Stored items:
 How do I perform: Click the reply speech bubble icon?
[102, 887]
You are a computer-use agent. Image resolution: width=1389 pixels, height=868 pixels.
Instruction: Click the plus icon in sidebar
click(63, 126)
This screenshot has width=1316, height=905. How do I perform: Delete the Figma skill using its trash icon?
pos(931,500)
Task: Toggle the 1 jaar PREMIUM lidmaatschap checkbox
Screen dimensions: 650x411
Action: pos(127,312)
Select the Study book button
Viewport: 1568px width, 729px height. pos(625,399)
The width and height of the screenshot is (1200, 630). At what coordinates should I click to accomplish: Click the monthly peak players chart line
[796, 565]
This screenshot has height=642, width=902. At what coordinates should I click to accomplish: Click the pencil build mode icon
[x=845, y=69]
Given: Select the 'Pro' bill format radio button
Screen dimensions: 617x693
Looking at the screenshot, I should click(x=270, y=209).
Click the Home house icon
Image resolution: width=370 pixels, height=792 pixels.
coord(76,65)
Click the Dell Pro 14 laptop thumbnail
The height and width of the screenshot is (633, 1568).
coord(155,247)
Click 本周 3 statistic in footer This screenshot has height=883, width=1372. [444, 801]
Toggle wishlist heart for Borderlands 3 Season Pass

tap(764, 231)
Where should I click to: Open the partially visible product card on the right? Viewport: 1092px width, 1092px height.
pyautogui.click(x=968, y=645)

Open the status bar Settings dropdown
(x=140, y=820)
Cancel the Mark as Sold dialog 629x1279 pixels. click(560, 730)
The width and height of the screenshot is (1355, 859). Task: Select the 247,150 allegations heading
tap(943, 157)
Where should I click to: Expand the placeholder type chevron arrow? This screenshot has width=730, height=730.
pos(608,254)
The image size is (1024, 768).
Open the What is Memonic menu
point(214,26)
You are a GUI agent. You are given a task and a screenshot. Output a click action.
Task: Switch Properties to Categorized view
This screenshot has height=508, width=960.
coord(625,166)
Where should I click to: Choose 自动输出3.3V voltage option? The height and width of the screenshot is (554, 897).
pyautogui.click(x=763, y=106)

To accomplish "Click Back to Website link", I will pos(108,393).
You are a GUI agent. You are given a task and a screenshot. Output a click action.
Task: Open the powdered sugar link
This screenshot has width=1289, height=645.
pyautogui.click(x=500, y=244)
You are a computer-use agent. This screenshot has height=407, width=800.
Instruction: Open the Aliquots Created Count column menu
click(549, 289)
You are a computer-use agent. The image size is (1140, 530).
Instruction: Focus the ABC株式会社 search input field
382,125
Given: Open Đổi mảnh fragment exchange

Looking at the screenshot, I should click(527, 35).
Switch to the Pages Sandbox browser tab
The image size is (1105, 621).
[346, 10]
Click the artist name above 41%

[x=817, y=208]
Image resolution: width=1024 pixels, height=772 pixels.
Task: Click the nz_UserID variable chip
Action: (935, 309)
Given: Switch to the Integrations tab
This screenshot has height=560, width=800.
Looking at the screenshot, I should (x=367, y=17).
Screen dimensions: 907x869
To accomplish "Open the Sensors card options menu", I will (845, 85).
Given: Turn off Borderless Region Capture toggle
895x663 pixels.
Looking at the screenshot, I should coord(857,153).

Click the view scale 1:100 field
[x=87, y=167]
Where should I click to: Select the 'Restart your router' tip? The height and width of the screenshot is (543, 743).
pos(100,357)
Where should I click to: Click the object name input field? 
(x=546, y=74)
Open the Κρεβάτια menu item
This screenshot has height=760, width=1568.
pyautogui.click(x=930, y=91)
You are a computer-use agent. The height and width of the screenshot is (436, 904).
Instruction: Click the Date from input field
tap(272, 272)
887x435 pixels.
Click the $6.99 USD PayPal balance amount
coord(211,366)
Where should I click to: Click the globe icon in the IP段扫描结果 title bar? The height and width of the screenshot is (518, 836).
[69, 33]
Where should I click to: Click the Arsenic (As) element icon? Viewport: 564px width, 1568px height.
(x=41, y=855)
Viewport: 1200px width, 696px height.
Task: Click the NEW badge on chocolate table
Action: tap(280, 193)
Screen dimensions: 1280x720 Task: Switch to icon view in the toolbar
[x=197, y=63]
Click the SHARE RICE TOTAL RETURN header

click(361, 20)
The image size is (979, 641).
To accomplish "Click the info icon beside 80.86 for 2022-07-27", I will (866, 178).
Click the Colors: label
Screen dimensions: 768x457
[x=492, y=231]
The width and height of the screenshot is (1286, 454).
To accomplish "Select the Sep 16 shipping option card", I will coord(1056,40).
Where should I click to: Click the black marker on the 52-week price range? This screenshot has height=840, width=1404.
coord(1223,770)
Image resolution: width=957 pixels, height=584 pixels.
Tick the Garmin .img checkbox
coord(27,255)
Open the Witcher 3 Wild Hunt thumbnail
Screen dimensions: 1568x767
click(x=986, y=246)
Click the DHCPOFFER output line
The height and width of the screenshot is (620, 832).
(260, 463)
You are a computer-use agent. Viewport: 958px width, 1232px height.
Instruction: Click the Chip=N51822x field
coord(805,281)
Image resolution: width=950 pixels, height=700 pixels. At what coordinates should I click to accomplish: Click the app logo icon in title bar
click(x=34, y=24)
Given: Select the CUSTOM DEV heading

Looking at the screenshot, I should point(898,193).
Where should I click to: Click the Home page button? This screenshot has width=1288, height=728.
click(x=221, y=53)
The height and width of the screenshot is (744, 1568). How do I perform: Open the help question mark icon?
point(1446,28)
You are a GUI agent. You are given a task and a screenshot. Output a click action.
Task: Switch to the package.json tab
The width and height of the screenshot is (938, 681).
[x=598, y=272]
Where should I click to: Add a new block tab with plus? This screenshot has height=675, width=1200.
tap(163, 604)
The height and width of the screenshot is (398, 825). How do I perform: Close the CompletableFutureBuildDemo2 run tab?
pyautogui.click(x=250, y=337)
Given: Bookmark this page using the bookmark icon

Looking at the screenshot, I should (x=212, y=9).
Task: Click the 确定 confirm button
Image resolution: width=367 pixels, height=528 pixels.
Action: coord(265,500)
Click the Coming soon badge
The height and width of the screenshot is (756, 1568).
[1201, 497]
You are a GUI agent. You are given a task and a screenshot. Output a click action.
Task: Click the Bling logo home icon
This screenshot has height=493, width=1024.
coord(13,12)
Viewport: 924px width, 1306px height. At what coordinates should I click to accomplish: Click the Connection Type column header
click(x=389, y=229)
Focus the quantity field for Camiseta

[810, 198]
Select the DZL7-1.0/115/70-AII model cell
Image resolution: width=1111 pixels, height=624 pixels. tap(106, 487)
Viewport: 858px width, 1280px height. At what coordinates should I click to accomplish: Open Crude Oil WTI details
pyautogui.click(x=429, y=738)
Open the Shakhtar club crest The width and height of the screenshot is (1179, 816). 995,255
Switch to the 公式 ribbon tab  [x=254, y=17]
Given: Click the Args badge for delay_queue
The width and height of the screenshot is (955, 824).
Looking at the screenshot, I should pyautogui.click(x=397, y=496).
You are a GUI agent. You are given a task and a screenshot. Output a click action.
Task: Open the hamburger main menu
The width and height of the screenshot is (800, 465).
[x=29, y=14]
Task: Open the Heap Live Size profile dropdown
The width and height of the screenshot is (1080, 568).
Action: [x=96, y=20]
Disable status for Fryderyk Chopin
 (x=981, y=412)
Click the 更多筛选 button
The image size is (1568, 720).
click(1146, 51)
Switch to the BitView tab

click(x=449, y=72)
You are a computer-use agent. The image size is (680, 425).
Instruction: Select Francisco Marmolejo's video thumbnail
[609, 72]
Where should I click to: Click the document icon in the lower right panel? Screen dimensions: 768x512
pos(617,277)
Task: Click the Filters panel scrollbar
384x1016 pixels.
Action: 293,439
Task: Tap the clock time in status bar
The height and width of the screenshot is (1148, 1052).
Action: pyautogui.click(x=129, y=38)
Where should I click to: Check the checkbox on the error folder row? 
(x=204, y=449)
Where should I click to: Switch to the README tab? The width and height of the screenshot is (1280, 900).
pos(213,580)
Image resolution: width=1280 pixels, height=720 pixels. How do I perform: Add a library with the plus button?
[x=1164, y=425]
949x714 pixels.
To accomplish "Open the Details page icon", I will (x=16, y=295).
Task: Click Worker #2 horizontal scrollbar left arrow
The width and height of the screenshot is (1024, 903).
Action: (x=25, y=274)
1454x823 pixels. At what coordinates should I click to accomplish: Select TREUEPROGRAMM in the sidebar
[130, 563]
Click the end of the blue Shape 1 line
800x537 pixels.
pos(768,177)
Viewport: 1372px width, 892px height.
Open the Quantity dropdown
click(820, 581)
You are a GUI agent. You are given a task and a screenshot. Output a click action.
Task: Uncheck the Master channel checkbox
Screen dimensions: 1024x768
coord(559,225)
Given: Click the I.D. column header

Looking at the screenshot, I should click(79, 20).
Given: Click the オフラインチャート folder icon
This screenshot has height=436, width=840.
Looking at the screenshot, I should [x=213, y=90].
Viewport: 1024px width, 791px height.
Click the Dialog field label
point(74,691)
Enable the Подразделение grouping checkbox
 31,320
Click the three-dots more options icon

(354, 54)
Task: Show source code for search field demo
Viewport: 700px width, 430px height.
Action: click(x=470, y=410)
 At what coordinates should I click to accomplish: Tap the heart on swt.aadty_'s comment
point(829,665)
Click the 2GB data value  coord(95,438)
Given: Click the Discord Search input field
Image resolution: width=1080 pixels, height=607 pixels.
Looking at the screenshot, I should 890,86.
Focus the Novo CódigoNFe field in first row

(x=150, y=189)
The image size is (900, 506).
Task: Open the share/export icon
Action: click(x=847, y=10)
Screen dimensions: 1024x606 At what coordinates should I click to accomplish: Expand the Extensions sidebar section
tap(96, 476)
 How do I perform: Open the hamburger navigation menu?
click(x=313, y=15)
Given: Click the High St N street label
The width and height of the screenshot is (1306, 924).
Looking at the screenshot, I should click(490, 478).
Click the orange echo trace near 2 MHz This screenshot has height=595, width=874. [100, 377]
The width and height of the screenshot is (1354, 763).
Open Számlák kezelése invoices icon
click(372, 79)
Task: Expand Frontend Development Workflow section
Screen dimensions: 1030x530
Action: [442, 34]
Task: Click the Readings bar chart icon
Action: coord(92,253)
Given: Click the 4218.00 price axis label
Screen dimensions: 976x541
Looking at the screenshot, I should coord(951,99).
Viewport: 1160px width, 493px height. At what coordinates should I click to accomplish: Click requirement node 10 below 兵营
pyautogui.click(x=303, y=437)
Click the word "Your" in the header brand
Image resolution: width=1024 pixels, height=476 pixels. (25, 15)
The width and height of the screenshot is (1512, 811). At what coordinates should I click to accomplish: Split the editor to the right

• [What the exercise asks] Copy out every line of the data that includes "link".

• [Written solution]
To accomplish "Click Back to Website link", I will pos(108,393).
Task: Open the powdered sugar link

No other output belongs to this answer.